You're taking "based on broad stereotype or outright lies," and "worse than
zero." out of context, but I'll defend "pile of anecdotes", because that's
what even good primary sources are: a non-representative data point of
something that happened in an uncontrolled environment.

I appreciate what you're saying about the study of history being able to open
your mind to the complexity of the world, but that's such a different goal for
history than the article presents that I think you're defending a different
thing entirely, and not the idea I'm attacking.

------
afarrell
Growing up, I've always had a passion for history.

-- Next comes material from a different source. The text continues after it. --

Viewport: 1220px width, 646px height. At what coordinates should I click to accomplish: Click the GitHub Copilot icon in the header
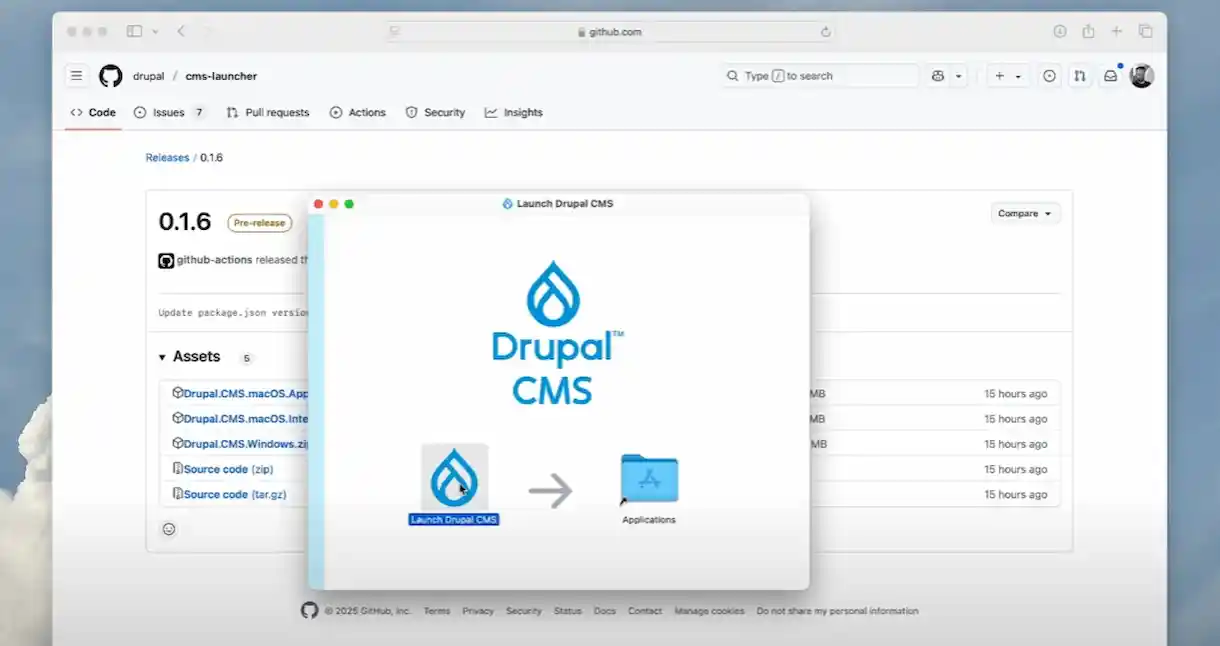(936, 75)
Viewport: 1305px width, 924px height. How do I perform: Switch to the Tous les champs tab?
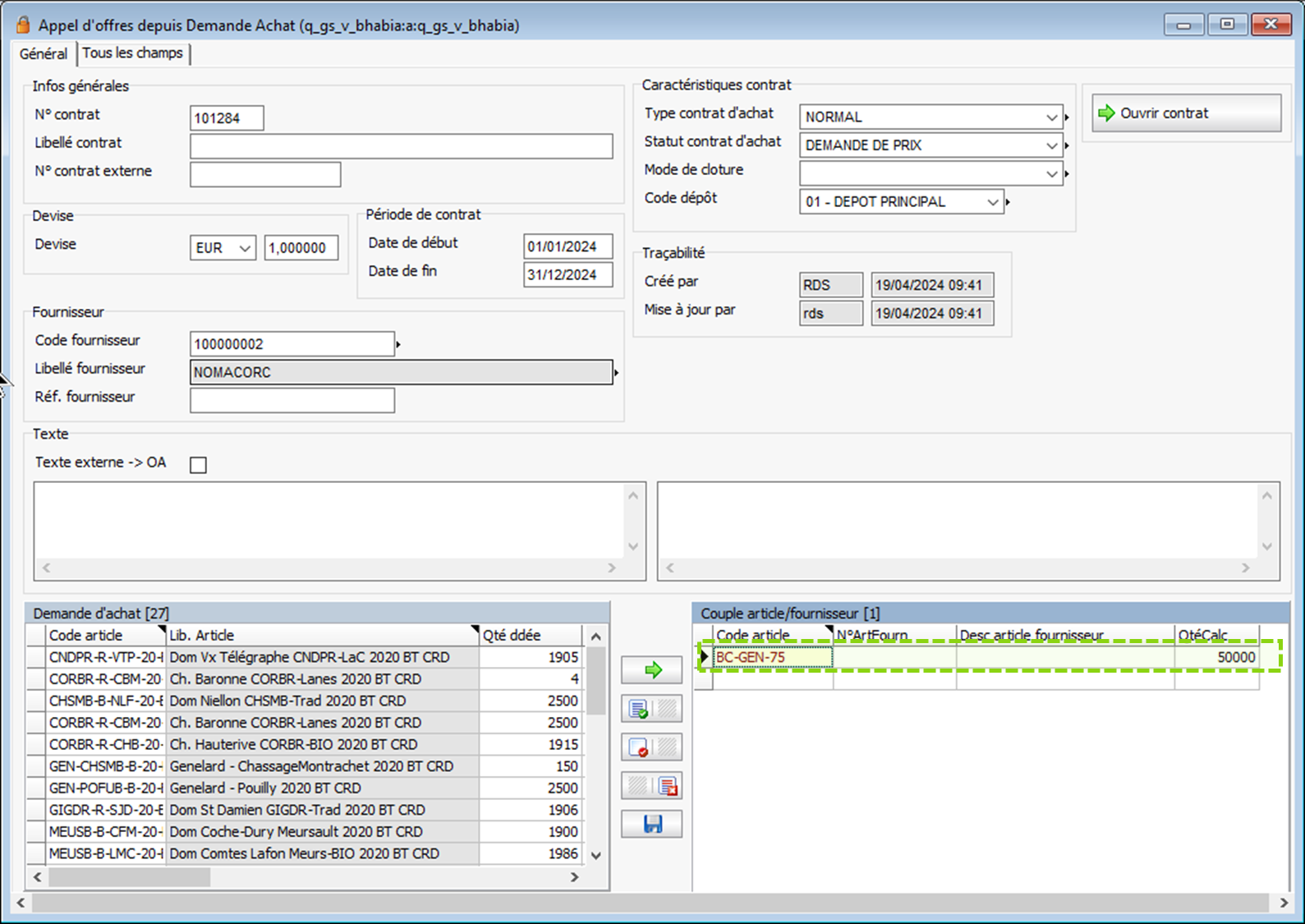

This was inspired by games
such as Caesar, Civilization, Age of Empires, Dynasty Warriors, and Pirates.
This led me to educate myself on military and geopolitical history. While this
makes for interesting conversation, and understanding of foreign policy, and
some insights into the nature of leadership and group loyalty, it has become
increasingly obvious that it is less useful for understanding humans and
organizations and their day-to-day conflicts and pathologies. It is far too
high-level and besides, most interactions do not happen under the stresses of
anarchy found on the campaign field or international stage. Can anyone
recommend any histories that they have found that go into detail about the
history of more mundane sorts of events we are likely to find in our lives?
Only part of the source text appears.